Enclosure, Parknasilloge, Co. Wicklow
Co. Wicklow |
Enclosures
Beneath a field in Parknasilloge, County Wicklow, lies a structure that has never appeared on any map.
Not because cartographers overlooked it, but because for most of recorded history it simply was not visible. The outline of a sub-circular enclosure, the kind of enclosed settlement that might once have defined a farmstead or a place of some local significance, only became detectable from the air, and even then only barely.

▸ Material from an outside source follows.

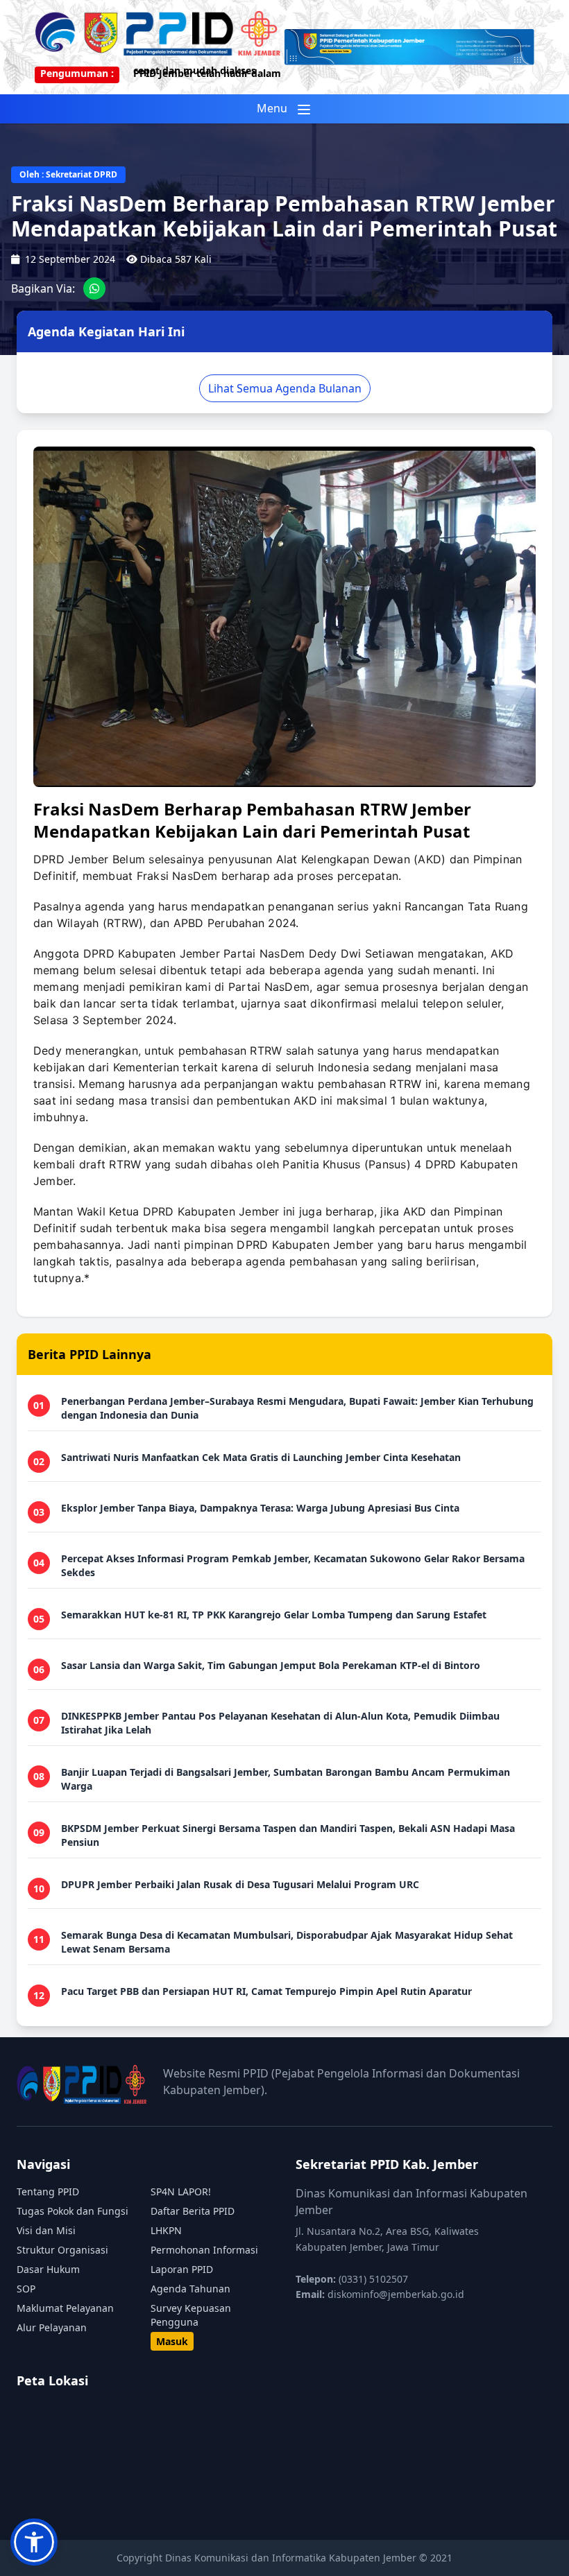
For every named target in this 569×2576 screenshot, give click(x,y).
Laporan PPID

Cropmarks appear when buried archaeology affects how plants grow above it. Ditches filled with looser soil tend to retain moisture, producing lusher, greener growth; compacted foundations do the opposite. Seen from altitude under the right conditions, these variations in a crop can sketch out the ghost of a structure long since levelled. The enclosure at Parknasilloge was captured in exactly this way, identified on an aerial photograph published in the Irish Times on 6th June 2018. A subsequent check against Digital Globe satellite imagery confirmed the outline, though it is described as barely visible even there. Notably, none of the historical editions of the Ordnance Survey six-inch maps, which were painstakingly compiled across the nineteenth century and represent the most detailed record of the Irish landscape at that time, show any monument at this location. Whatever this enclosure was, it left no trace that earlier surveyors could see or record.

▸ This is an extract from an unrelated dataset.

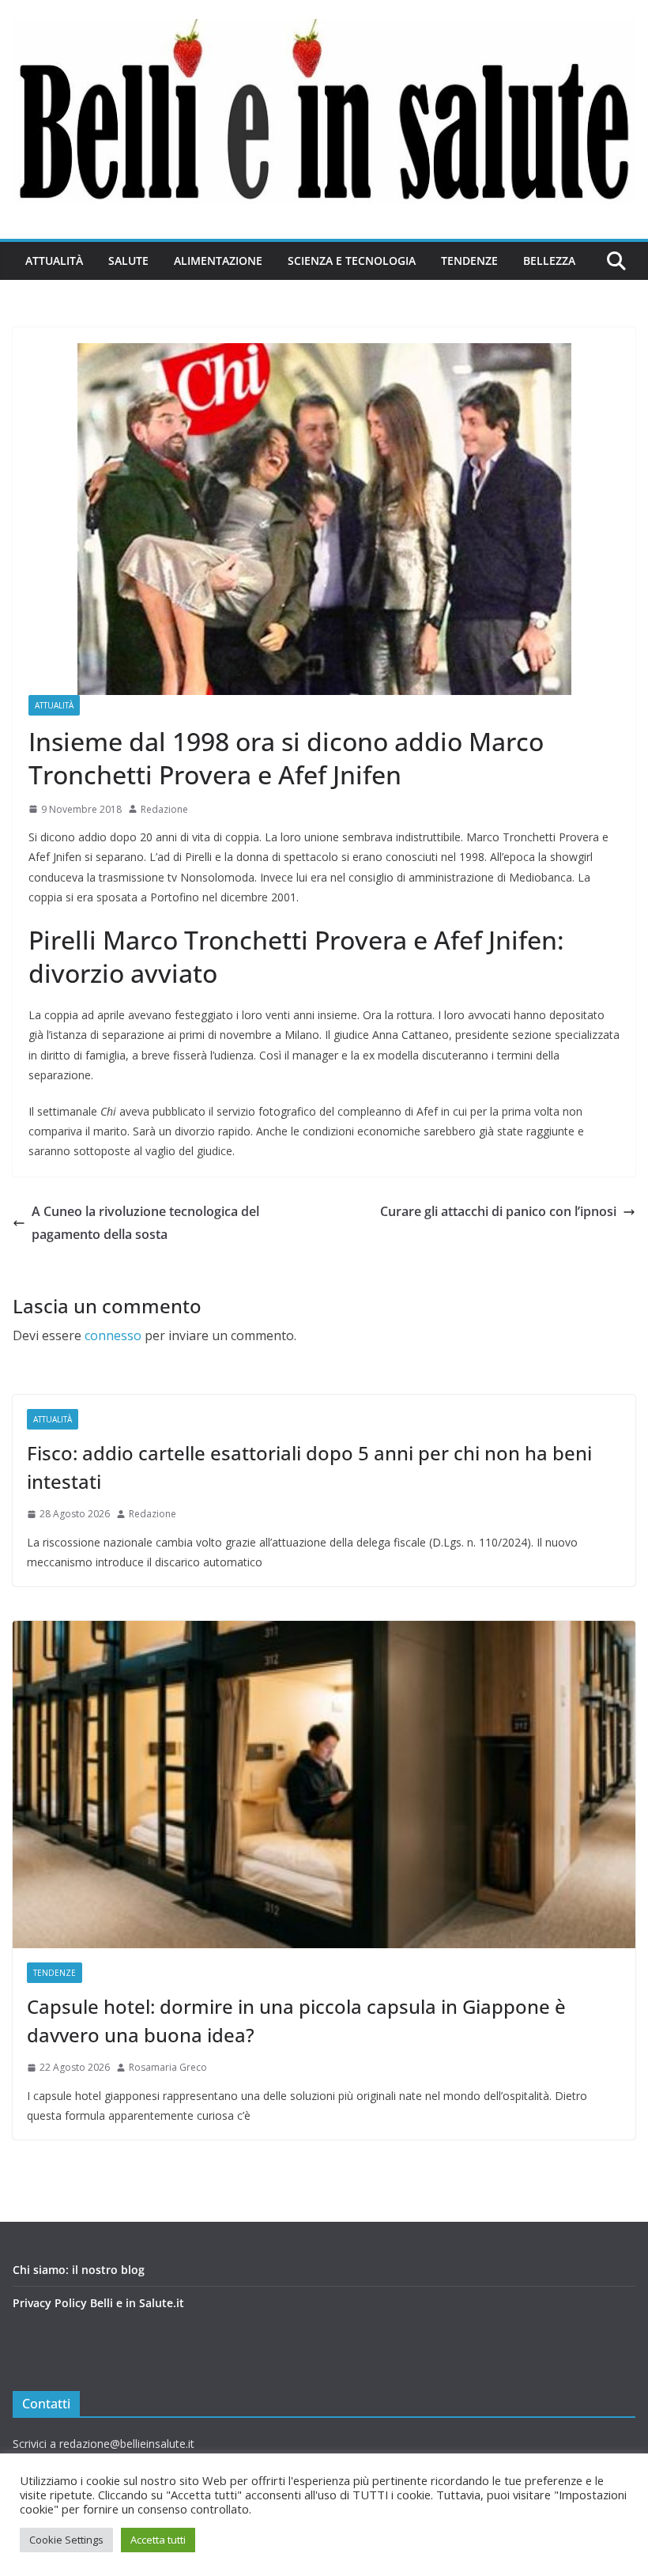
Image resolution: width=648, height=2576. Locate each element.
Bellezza (549, 260)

The site sits in a category familiar to Irish archaeologists: present in the ground, absent from the archives, discovered almost by accident through a single fortunate alignment of weather, crop, and camera angle. Its shape, sub-circular, places it loosely within a broad tradition of enclosed settlements found across Ireland, though without excavation or further survey, little more can be said about its age or purpose.